Woods cooperated with federal investigators from November 2015 through early 2016.
Paris pleaded guilty April 4 to one count of conspiracy. He resigned as Ecclesia’s president and from the private, Christian college’s board before his guilty plea. His sentence is pending.
Paris disguised the kickbacks as consulting fees paid to Shelton’s business, Paradigm Strategic Consulting, according to the indictment. Shelton then passed the money along to Woods and former state Rep. Micah Neal of Springdale, the government contends.
Neal pleaded guilty Jan. 4, 2017, for his role in the scheme and was the government’s first witness in the case. His sentence is also pending.
The kickback allegations involve $550,000 of the more than $717,500 in General Improvement Fund grants Ecclesia received from 2013 through 2014, the U.S. Department of Justice contends. Woods directed the most grant money Ecclesia received at more than $350,000, court records show.
Legislators controlled a portion of the state General Improvement Fund before a recent state Supreme Court ruled the process unconsitutional Oct. 5. The fund consists of state tax money left unallocated at the end of each fiscal year and interest earned on state deposits. Each legislator was given a share of the fund to be directed to a nonprofit group or government entity.
Woods directed a $200,000 grant to Ecclesia in September 2013, grant records show. Neal supported a $50,000 grant to the college and Woods another $150,000 in December 2014, also according to grant records. The amount of money Woods is accused of receiving as a kickback isn’t specified in the indictment. It claims much of that money was paid in cash, except for a $40,000 wire transfer from Shelton.
That Oct. 1, 2013, wire transfer was a loan, Shelton’s defense contended.
Woods and Neal also directed $400,000 in grant money to AmeriWorks, court and state records show. Neal said he received $20,000 delivered by Woods for steering $125,000 to AmeriWorks. Grant records show Woods directed $275,000 to the company.
AmeriWorks is a corporation formed by Milton R. “Rusty” Cranford, a lobbyist who is charged in Missouri with one count of conspiracy and eight counts of accepting bribes in an unrelated indictment.

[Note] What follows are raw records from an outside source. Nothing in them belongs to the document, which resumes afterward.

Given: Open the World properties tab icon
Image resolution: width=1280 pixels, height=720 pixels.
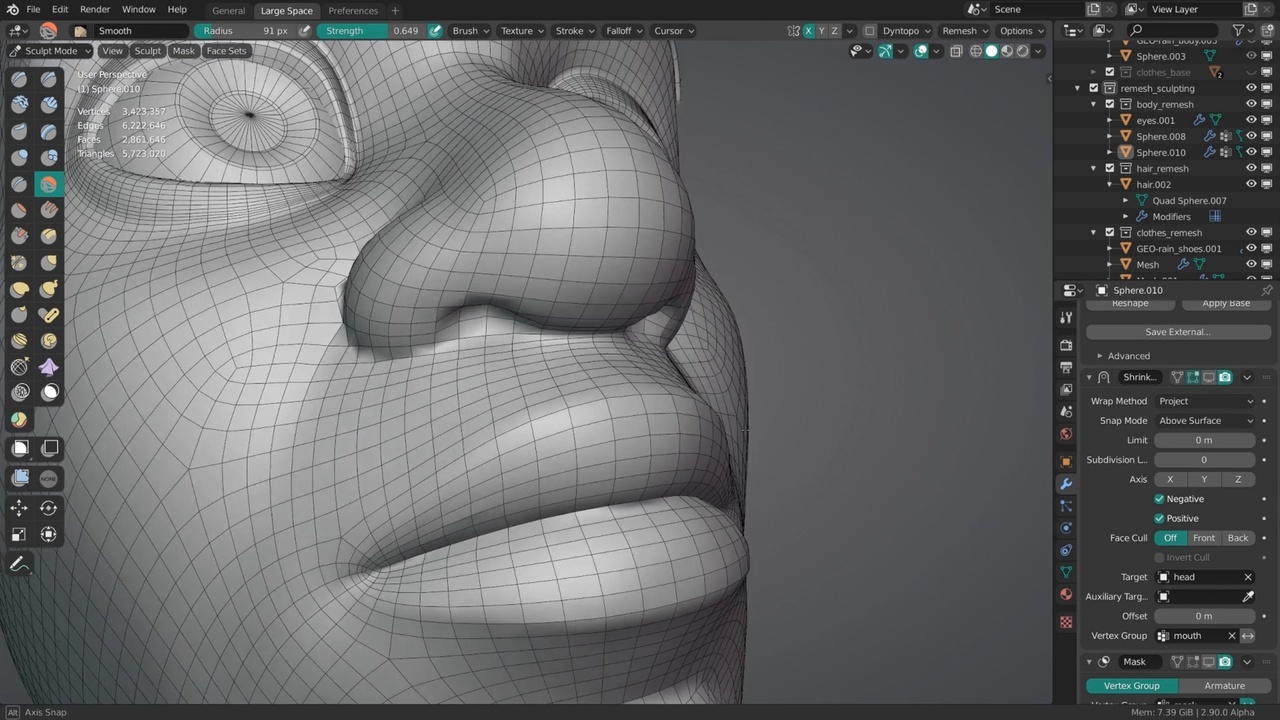Looking at the screenshot, I should 1066,434.
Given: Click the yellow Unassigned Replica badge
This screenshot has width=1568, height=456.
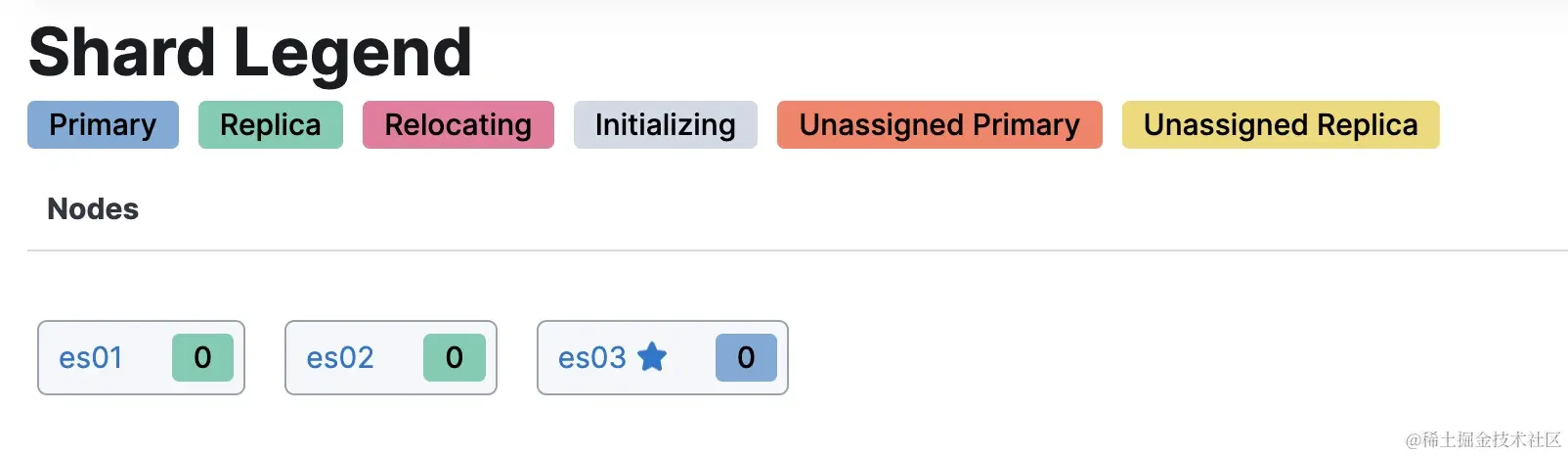Looking at the screenshot, I should (1280, 125).
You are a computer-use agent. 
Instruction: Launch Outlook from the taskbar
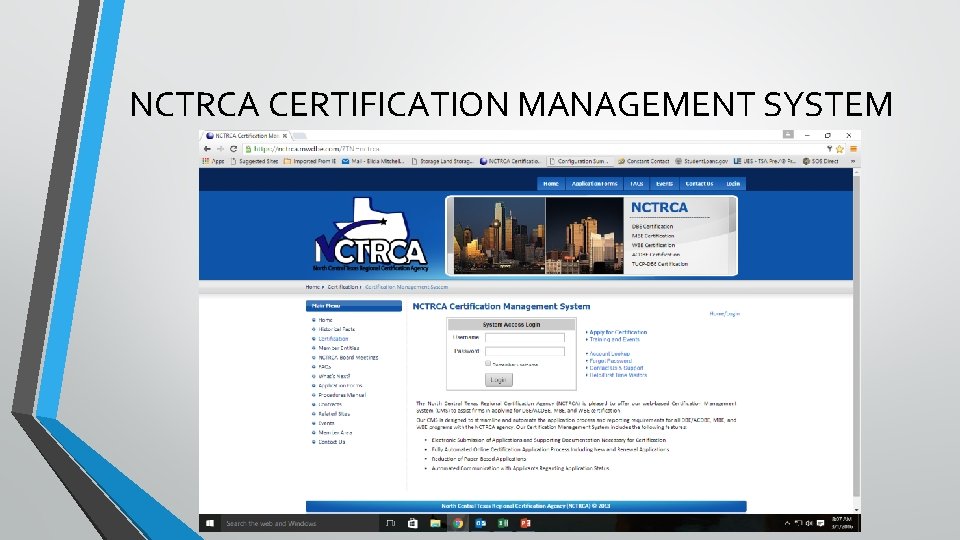(481, 523)
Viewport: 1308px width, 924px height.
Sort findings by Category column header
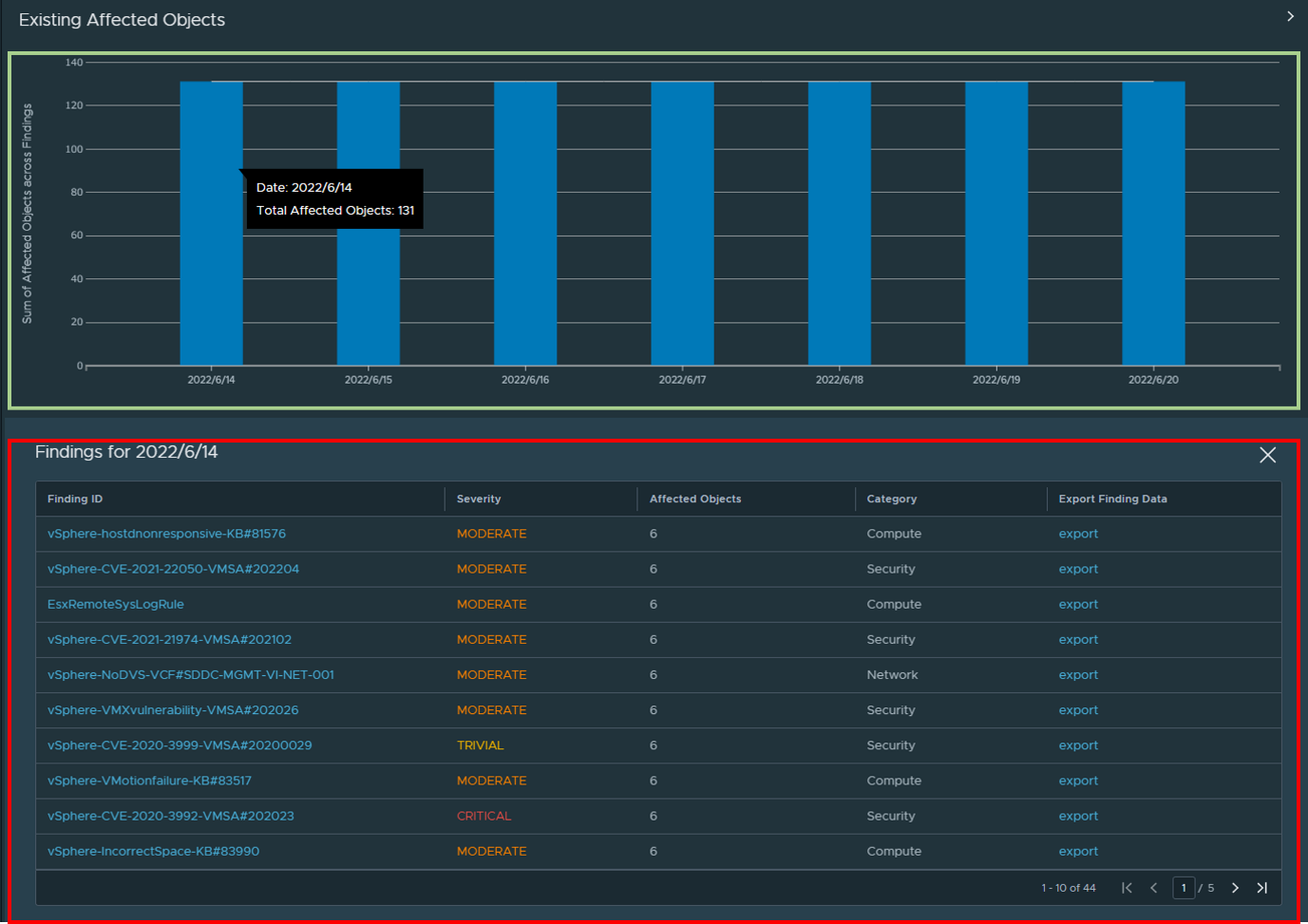coord(892,499)
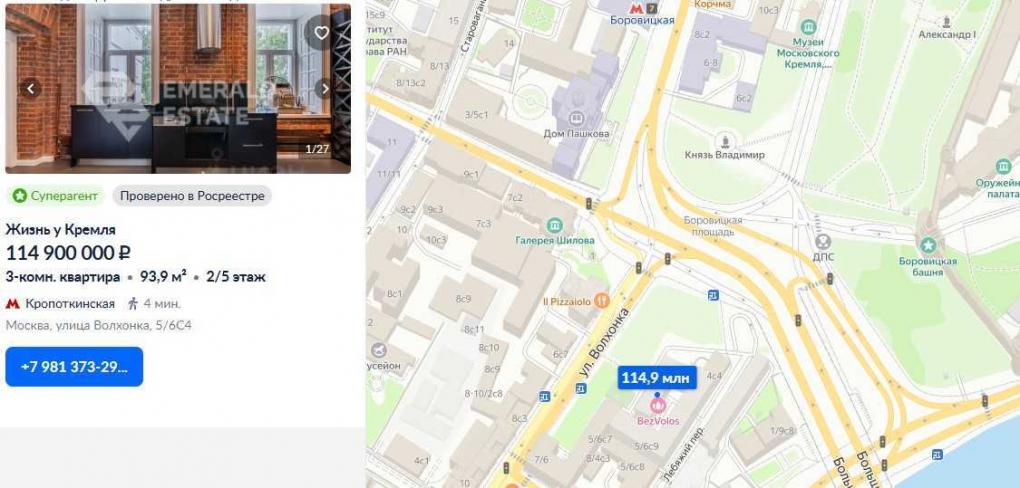Image resolution: width=1020 pixels, height=488 pixels.
Task: Show previous listing photo with left arrow
Action: point(31,88)
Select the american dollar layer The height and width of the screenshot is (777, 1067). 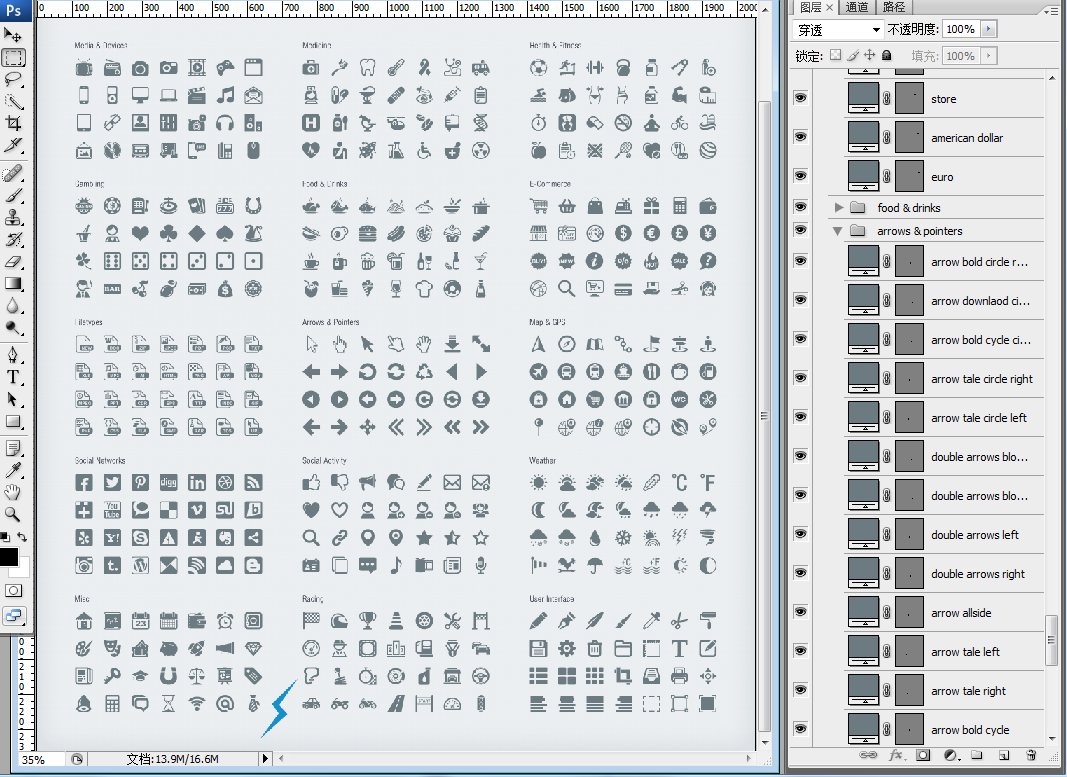966,138
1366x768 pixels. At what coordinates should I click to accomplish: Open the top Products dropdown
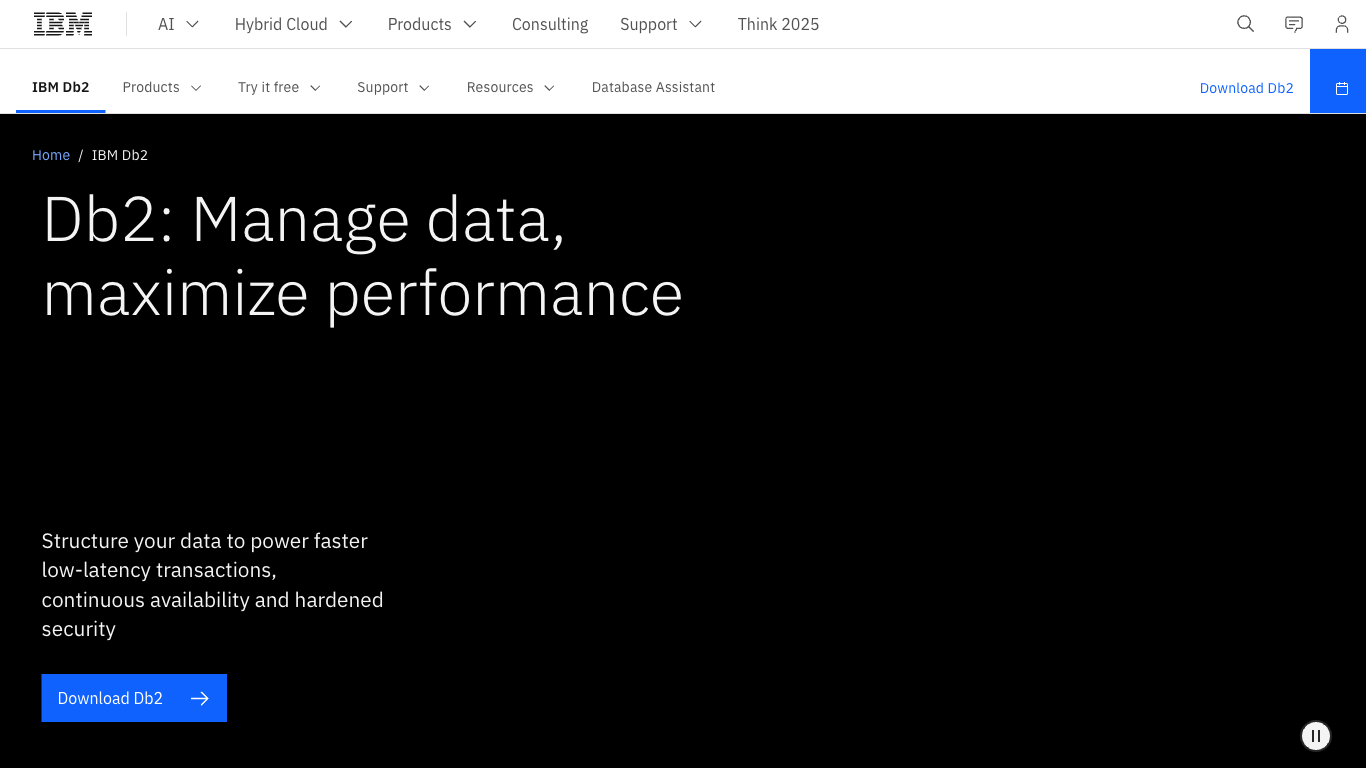(x=432, y=24)
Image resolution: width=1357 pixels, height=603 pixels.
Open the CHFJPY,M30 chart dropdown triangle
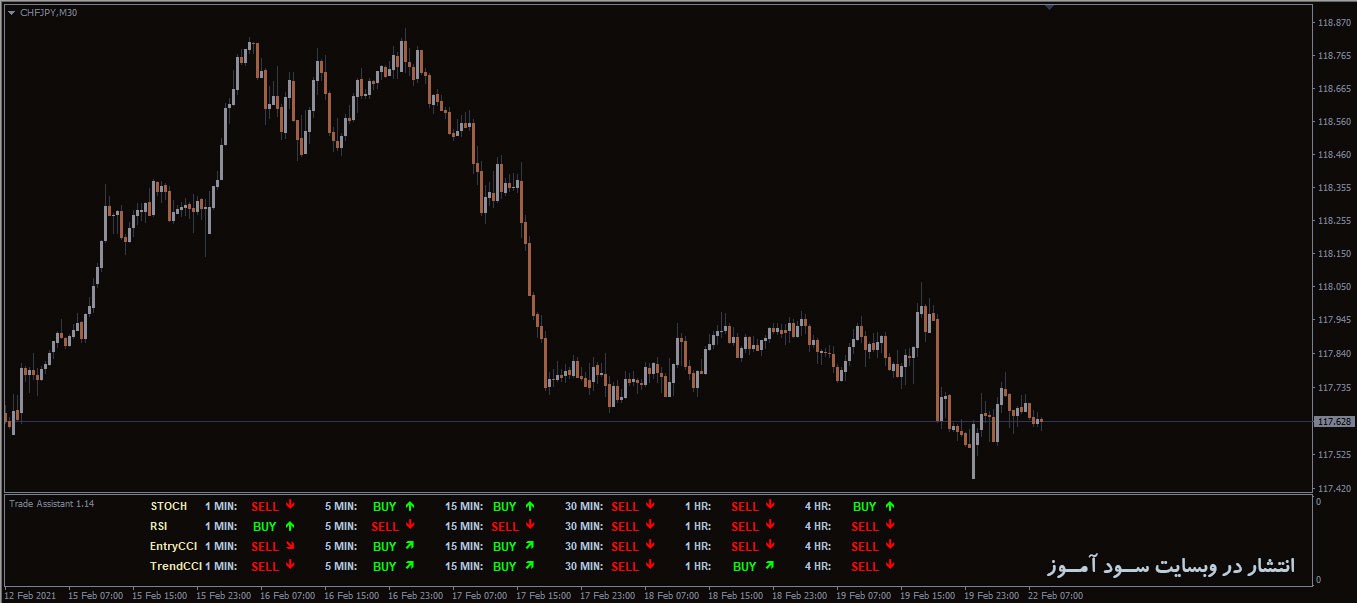pos(11,12)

Cranford described AmeriWorks in a grant application as a work-training program. Cranford, 56, is set for trial June 11 in federal court in Springfield.
Woods’ indictment was the first in what Department of Justice officials and Brooks have said is a wide-ranging investigation into public corruption in Arkansas and other states. Since Jan. 4, 2017, four current or former legislators have pleaded guilty to corruption involving state General Improvement Fund grants.
Freedom of Information Act requests by the Northwest Arkansas Democrat-Gazette in January 2017 found at least three of the state’s eight economic development districts, which administered the grants, had been subpoenaed by federal investigators. Another development district would not confirm nor deny whether it had.
Since then, staff for the state Legislature obtained permission to hire outside legal counsel to represent them in dealing with federal investigators who have requested more records relating to the improvement fund grants. The records include state legislators’ working papers.
Known to be overseeing the investigation are: U.S. attorneys for the Eastern District of Pennsylvania, Western District of Missouri, Western District of Arkansas and the Eastern District of Arkansas. Federal agencies involved in at least one of those investigations are the FBI, the IRS, Housing and Urban Development and Health and Human Services.
Henry “Hank” Wilkins IV of Pine Bluff, a former state legislator, pleaded guilty Monday to accepting bribes. A U.S. attorney in Springfield, Mo., has said those bribes were from Cranford. Wilkins’ kickbacks first came to light in Cranford’s bond hearing in Missouri on March 16.
In addition to Wilkins and Neal, other current or former lawmakers who have pleaded guilty to corruption related to General Improvement Fund grants include former state Rep. Eddie Cooper of Melbourne and former state Sen. Jake Files of Fort Smith.